At the heart of these debates is the following question. Does medical malpractice liability achieve its dual goal of compensating victims of medical injuries and deterring medical errors, or does it merely encourage wasteful defensive medicine without improving patient health? Despite considerable empirical research, there is little evidence that malpractice litigation deters medical negligence. The evidence is much stronger—though still hotly debated—that malpractice fears actually encourage physicians to engage in defensive medicine. My work at Shorenstein APARC explores whether malpractice pressures affect physician behavior, patient health, and health care costs in Asia.

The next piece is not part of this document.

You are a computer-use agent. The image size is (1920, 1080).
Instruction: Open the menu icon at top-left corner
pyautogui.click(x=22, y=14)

Studying physicians’ response to legal changes in Taiwan, I find that greater malpractice liability may, under certain circumstances, prompt physicians to perform more services without necessarily improving patient health.

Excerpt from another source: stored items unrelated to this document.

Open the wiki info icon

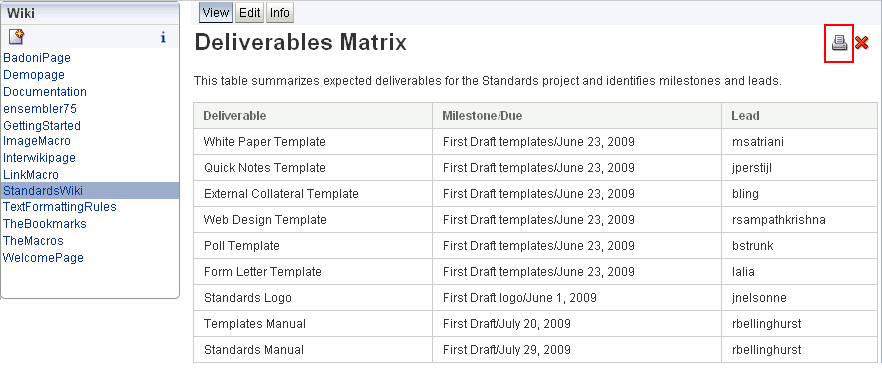pyautogui.click(x=163, y=38)
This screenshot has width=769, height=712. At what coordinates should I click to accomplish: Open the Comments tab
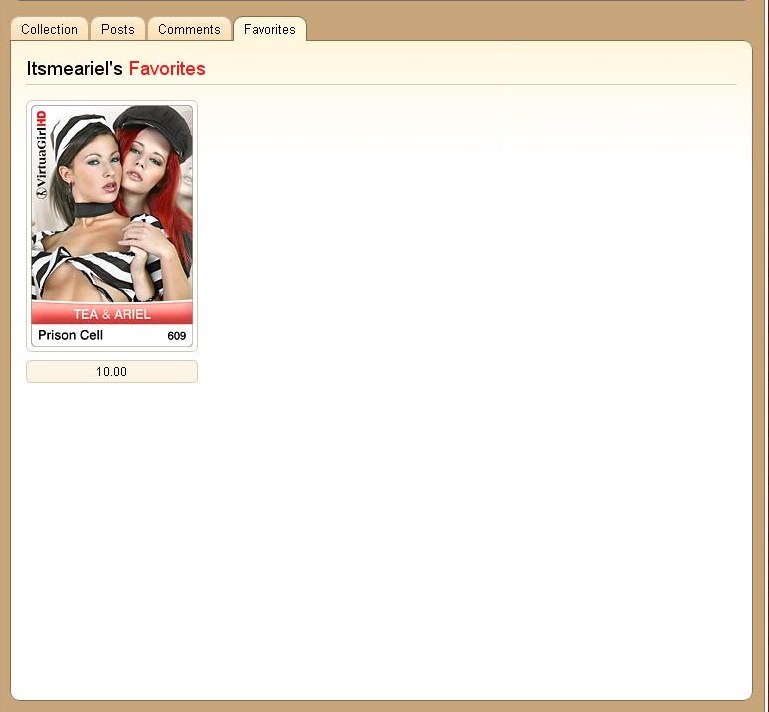click(189, 29)
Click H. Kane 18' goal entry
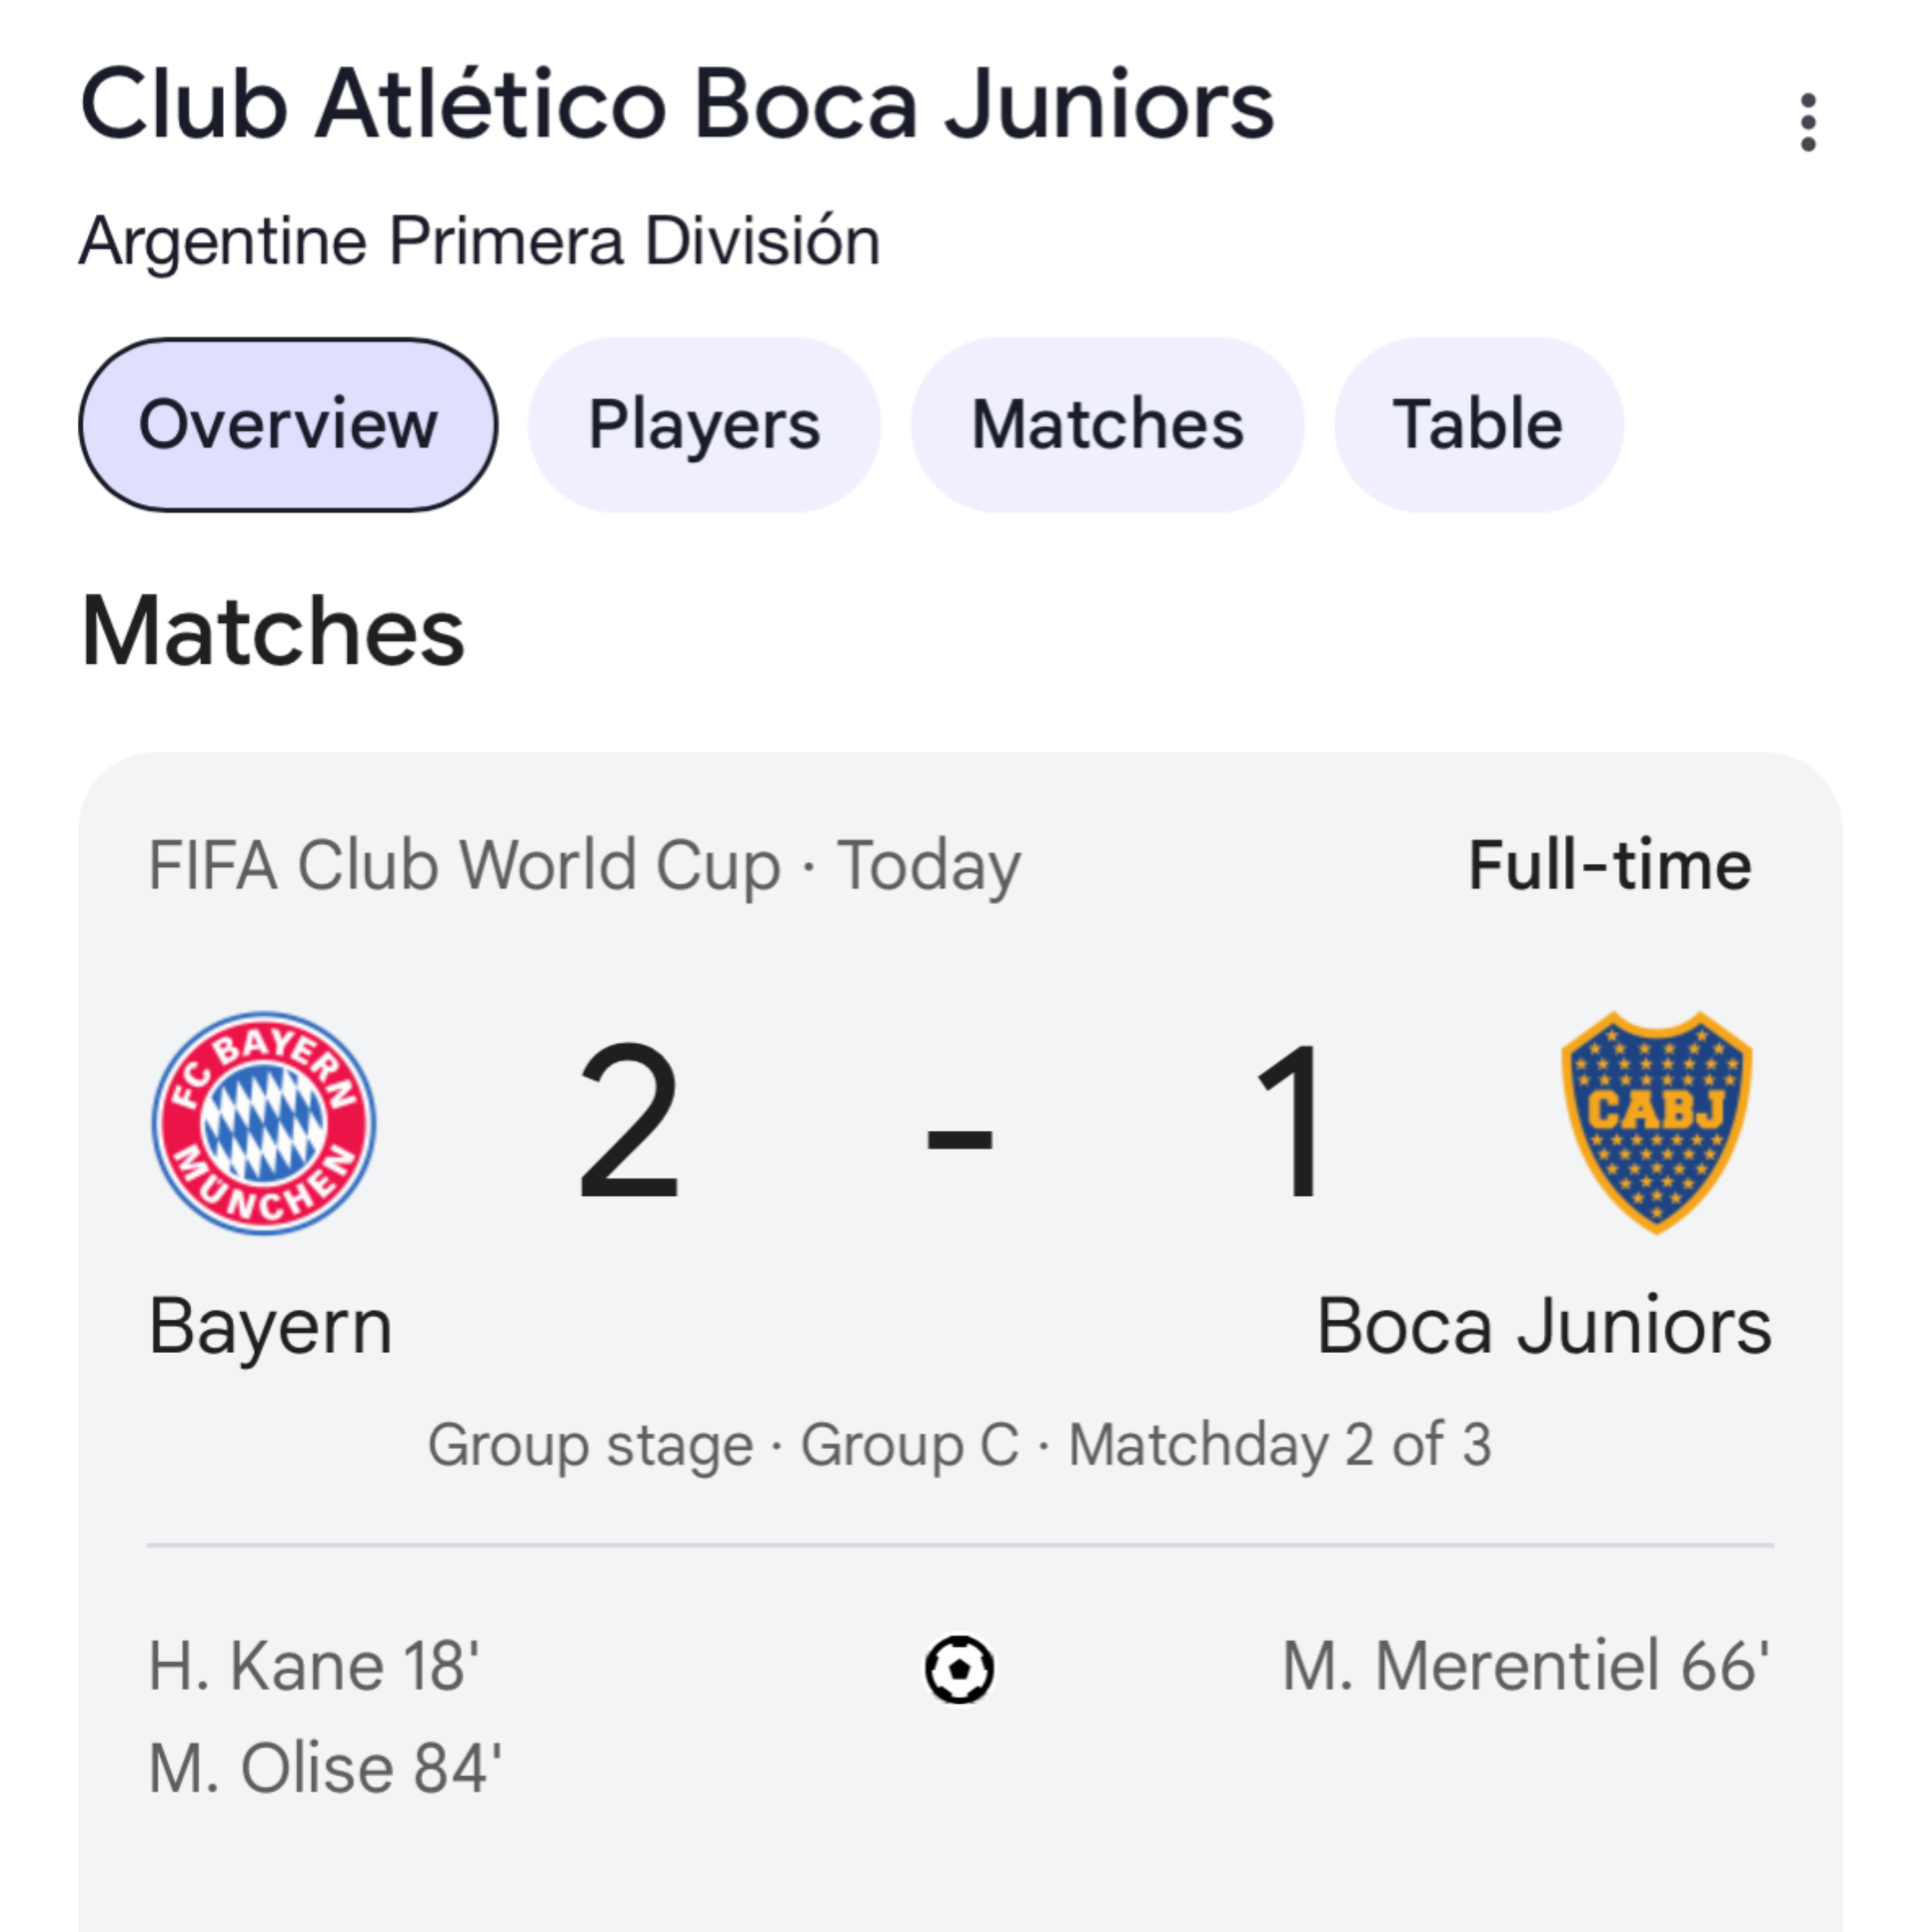This screenshot has height=1932, width=1921. pyautogui.click(x=314, y=1667)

In particular, I focus on how increased medical malpractice liability affects physicians in Taiwan who provide treatment to pregnant women. I have studied how a series of court rulings as well as an amendment to Taiwanese law between 1997 and 2004 impacted physicians’ test-ordering behavior and decisions to perform Caesarian sections. Traditionally, Taiwanese doctors are held accountable for medical malpractice under two bodies of law: tort law in the Civil Code, and criminal law for harm resulting from negligent acts in the course of professional operations. The latter, prosecutorial approach is rare among industrialized nations.

In January 1998, a Taipei District Court decision in favor of plaintiffs in a civil suit for damages sent shockwaves through the medical community. The district court judge disregarded the traditional tort requirement of proving the defendant’s negligence (or fault), and applied the “strict liability” doctrine of the Consumer Protection Law to impose liability on a medical provider without any showing of wrongdoing. The court decision—subsequently affirmed by the Taipei High Court on September 1, 1999 and by the Supreme Court on May 10, 2001—sparked resentment among medical professionals. Passions flared in heated debates between medical and legal scholars about whether medical services should be considered a covered “service” under the Consumer Protection Law. Economists and legal academics questioned whether the traditional justifications for imposing strict liability apply in the highly unpredictable practice of medicine, especially in obstetrics. The saga concluded in April 2004, when the legislature amended the Medical Law to require negligence or fault in medical malpractice cases.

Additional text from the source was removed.